Problem description:
Both the line with "Bracelets (307, 1368)" and the line with "Events (916, 89)" in the records below must appear in the output, along with every line between them, exactly and with nothing added.

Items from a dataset

= Beginning of Section =

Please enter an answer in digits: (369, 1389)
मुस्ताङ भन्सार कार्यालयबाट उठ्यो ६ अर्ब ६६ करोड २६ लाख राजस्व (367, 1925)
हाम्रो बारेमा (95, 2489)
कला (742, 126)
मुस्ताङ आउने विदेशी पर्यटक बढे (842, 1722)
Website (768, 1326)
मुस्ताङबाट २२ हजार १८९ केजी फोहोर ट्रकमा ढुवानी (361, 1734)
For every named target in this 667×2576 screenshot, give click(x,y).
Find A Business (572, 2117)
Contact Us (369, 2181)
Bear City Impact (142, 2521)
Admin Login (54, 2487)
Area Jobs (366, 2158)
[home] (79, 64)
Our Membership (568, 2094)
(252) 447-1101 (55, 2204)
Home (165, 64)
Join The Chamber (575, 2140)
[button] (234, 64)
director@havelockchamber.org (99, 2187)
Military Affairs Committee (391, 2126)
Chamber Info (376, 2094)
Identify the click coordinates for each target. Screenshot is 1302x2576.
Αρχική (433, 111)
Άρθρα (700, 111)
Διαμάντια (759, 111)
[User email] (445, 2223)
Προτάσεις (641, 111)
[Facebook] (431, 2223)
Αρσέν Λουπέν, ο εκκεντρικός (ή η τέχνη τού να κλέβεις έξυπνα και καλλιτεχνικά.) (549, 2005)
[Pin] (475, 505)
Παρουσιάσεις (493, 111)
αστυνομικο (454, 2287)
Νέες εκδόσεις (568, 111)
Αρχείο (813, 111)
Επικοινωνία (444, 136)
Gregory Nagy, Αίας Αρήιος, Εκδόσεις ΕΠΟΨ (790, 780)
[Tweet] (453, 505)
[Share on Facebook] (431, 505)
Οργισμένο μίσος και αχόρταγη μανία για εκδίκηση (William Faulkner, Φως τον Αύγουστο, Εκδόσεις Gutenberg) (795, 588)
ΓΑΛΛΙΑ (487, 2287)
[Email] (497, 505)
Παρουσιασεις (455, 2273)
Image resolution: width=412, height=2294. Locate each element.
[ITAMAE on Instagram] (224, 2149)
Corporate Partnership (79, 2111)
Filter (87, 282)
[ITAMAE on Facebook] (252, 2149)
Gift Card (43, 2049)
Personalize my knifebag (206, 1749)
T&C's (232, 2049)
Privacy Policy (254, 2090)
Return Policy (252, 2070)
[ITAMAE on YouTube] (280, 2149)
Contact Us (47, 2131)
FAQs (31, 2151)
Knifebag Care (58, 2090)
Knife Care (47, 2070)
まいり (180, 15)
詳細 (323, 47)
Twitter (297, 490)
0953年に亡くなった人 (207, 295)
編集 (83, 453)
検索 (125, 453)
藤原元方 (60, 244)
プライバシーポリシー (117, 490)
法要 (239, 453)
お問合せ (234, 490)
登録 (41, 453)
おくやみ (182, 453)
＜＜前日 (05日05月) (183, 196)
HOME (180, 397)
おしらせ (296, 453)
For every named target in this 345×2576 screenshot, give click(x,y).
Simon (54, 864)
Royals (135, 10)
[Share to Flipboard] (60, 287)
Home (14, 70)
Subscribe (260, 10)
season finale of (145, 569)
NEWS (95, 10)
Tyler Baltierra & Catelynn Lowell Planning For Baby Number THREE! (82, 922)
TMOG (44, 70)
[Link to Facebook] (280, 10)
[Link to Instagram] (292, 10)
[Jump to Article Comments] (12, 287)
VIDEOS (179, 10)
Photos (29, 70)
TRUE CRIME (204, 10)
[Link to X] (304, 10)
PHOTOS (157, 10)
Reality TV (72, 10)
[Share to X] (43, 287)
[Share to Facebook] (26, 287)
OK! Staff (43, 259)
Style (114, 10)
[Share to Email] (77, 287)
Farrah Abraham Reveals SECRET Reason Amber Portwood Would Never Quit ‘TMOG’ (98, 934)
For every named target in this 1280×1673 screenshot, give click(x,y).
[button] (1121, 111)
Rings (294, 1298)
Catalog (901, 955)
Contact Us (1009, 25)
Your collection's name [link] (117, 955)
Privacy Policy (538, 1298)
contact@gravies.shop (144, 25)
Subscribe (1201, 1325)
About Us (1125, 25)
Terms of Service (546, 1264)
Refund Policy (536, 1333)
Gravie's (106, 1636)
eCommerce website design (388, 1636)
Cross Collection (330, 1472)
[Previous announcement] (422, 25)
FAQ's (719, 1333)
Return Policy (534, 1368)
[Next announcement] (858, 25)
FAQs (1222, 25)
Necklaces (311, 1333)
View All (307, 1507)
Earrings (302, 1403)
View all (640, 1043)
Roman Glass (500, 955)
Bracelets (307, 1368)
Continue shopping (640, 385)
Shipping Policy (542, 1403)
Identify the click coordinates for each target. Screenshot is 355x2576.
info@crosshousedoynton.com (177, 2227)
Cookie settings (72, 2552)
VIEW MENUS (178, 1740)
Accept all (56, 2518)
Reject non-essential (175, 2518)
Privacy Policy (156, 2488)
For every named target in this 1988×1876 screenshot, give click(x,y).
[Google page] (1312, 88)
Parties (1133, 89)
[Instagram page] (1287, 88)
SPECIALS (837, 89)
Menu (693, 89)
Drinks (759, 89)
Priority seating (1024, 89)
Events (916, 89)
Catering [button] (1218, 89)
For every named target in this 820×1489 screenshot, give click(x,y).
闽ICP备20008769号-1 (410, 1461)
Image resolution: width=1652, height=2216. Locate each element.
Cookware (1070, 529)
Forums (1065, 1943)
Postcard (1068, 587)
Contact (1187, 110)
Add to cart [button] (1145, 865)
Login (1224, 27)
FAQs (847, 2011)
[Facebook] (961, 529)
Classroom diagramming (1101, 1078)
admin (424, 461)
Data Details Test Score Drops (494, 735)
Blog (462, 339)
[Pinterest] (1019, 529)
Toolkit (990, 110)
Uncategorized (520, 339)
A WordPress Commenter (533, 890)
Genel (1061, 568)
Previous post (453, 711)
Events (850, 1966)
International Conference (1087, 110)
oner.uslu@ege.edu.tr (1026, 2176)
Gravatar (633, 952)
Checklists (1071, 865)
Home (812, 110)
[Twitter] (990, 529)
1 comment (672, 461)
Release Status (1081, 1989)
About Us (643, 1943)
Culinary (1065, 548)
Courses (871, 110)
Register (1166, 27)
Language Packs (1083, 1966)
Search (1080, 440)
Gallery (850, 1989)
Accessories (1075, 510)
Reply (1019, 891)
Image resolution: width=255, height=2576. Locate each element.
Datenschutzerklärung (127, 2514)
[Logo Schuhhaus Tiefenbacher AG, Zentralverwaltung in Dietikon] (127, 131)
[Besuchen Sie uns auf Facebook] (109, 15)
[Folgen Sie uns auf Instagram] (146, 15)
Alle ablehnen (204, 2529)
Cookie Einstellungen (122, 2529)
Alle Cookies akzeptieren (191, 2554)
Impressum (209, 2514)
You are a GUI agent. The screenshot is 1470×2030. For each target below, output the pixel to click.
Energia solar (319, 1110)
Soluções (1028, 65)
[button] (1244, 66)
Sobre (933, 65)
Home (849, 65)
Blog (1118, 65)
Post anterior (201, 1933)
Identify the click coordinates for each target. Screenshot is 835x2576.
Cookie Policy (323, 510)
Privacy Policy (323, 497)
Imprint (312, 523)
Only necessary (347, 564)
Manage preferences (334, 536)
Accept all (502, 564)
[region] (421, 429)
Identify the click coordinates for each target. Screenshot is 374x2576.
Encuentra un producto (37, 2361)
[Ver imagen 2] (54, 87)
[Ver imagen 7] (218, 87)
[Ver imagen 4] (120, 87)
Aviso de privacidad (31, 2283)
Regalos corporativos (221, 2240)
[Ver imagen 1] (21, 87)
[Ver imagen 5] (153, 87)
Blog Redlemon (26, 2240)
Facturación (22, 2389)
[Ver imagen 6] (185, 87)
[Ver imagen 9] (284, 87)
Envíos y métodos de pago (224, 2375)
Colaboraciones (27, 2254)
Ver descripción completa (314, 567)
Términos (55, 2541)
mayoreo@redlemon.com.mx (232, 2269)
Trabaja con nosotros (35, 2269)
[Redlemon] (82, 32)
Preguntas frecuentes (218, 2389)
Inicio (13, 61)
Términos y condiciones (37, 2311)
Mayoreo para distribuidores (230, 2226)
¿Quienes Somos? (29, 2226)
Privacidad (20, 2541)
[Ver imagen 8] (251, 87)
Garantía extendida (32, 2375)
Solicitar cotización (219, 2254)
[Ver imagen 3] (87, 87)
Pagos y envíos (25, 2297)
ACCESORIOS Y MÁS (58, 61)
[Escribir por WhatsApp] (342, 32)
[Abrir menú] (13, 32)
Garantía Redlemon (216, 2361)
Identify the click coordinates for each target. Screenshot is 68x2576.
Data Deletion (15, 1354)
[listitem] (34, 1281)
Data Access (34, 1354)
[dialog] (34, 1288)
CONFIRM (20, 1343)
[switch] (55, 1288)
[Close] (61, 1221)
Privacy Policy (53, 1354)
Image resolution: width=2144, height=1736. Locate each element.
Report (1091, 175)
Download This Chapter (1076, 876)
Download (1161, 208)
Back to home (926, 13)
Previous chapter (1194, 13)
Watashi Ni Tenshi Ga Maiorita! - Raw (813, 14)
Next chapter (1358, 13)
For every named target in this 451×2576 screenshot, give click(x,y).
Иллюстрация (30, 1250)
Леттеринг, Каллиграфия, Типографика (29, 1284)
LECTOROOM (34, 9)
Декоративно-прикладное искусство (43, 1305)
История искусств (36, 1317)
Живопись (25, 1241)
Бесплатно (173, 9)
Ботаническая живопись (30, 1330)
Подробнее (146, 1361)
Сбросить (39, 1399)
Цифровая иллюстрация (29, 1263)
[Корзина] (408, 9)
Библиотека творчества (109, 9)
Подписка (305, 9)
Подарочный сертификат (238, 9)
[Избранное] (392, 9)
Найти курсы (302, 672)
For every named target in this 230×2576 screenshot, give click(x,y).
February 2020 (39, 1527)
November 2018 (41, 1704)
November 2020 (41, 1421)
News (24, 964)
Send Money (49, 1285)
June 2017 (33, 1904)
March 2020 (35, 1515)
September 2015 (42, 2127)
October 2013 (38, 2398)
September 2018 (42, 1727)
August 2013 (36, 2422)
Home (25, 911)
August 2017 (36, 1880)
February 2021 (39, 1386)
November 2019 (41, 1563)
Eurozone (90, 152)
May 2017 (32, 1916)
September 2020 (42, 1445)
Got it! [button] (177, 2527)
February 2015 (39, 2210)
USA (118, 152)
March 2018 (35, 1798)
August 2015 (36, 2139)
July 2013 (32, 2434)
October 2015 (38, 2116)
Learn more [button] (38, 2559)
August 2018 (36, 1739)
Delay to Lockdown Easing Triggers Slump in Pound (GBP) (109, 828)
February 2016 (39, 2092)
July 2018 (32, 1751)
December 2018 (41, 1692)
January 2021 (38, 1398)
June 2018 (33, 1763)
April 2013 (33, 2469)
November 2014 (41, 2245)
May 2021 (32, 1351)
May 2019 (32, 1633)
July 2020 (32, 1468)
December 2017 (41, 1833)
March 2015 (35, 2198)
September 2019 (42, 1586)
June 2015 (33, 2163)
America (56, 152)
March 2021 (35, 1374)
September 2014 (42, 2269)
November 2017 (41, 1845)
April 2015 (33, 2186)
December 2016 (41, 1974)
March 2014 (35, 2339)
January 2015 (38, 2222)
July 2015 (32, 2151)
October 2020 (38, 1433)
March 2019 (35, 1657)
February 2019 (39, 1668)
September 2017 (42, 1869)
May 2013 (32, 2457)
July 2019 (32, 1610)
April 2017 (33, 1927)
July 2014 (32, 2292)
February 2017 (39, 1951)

= End of Section =

Output of the task:
Bracelets (307, 1368)
Continue shopping (640, 385)
Shipping Policy (542, 1403)
Identify the click coordinates for each target. Screenshot is 355x2576.
info@crosshousedoynton.com (177, 2227)
Cookie settings (72, 2552)
VIEW MENUS (178, 1740)
Accept all (56, 2518)
Reject non-essential (175, 2518)
Privacy Policy (156, 2488)
For every named target in this 1988×1876 screenshot, give click(x,y).
[Google page] (1312, 88)
Parties (1133, 89)
[Instagram page] (1287, 88)
SPECIALS (837, 89)
Menu (693, 89)
Drinks (759, 89)
Priority seating (1024, 89)
Events (916, 89)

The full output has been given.